Il bando, che la Regione approverà entro la fine di dicembre nell'ambito del Programma operativo regionale Crescita e occupazione (Por Creo) del Fesr 2014-2020, ha un budget di 3 milioni di euro.  
 
La Regione però ha previsto che quota parte delle risorse venga predisposta "in via prioritaria a favore di progetti di efficientamento energetico delle imprese colpite da calamità naturali".  
 
Il bando infatti sarà infatti diviso in due graduatorie da approvare entro maggio 2016: una per l'erogazione di 1 milione e 900 mila euro destinati alle imprese danneggiate dalle calamità; un'altra, da 1 milione e 100 mila per i progetti di tutte le altre imprese.
 

Riqualificazione energetica: gli interventi finanziabili

Potranno beneficiare dei contributi le micro, piccole, medie imprese (MPMI) e le Grandi Imprese (GI); ciascuna impresa potrà presentare al massimo 3 domande.
 
Gli interventi dovranno essere realizzati in sedi operative esistenti o di attività produttive o di altre attività economiche, aventi sede nel territorio regionale. Ciascuna domanda dovrà riguardare solo una singola unità (edificio o unità immobiliare) avente sede nel territorio regionale.
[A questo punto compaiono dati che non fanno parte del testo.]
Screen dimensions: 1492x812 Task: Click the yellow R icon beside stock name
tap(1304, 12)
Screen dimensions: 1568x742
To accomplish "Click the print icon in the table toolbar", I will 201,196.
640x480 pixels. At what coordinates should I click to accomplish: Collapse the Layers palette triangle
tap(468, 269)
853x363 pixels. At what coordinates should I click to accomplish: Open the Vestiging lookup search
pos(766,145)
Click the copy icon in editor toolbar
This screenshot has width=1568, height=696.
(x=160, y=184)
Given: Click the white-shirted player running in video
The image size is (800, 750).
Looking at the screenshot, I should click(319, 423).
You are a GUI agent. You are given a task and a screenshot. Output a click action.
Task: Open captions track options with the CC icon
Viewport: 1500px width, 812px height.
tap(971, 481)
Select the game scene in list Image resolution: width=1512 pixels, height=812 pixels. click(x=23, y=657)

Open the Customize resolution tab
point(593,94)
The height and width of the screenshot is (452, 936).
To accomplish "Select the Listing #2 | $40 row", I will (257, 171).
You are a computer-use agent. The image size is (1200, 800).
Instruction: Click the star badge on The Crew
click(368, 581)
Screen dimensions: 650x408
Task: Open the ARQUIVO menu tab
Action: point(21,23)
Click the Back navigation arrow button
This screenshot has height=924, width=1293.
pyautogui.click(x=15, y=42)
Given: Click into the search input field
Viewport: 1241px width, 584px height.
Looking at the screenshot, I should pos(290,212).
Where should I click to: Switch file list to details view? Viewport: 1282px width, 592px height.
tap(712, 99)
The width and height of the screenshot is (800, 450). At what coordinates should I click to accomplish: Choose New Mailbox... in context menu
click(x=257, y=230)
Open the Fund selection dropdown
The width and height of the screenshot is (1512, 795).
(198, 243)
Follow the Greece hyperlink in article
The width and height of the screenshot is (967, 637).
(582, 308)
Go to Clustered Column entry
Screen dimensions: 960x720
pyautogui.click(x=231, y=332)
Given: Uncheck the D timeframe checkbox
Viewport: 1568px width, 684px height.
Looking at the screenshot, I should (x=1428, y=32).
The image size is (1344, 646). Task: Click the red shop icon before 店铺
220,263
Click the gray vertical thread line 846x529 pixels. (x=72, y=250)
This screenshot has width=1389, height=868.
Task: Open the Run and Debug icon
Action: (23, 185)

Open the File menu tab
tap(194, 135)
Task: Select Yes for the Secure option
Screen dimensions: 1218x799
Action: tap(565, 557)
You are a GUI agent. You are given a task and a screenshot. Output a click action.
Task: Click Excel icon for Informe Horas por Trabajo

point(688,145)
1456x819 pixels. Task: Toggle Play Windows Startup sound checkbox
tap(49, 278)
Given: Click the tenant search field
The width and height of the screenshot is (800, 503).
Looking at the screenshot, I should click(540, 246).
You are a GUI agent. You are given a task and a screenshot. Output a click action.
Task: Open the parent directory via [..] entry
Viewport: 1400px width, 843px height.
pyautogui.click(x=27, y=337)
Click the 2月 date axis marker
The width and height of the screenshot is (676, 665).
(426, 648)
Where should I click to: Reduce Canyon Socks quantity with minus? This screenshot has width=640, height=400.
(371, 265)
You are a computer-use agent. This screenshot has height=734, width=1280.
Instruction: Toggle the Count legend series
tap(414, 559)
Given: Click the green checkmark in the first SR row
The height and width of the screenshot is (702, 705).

Il bando finanzierà, in modo proporzionale alla dimensione dell’impresa (da un minimo del 20% ad un massimo del 40% dei costi ammissibili), vari tipi di intervento tra cui: 
isolamento termico di strutture orizzontali e verticali;
sostituzione di serramenti e infissi;
sostituzione di impianti di climatizzazione con impianti alimentati da caldaie a gas a condensazione o impianti alimentati da pompe di calore ad alta efficienza;
sostituzione di scaldacqua tradizionali con scaldacqua a pompa di calore o a collettore solare per la produzione di acqua calda sanitaria.
 
Potranno essere attivabili anche interventi per la produzione di energia termica da fonti energetiche rinnovabili quali solare, aerotermica, geotermica, idrotermica senza eccedere i limiti dell'autoconsumo, a condizione che costituiscano il completamento di interventi precedenti.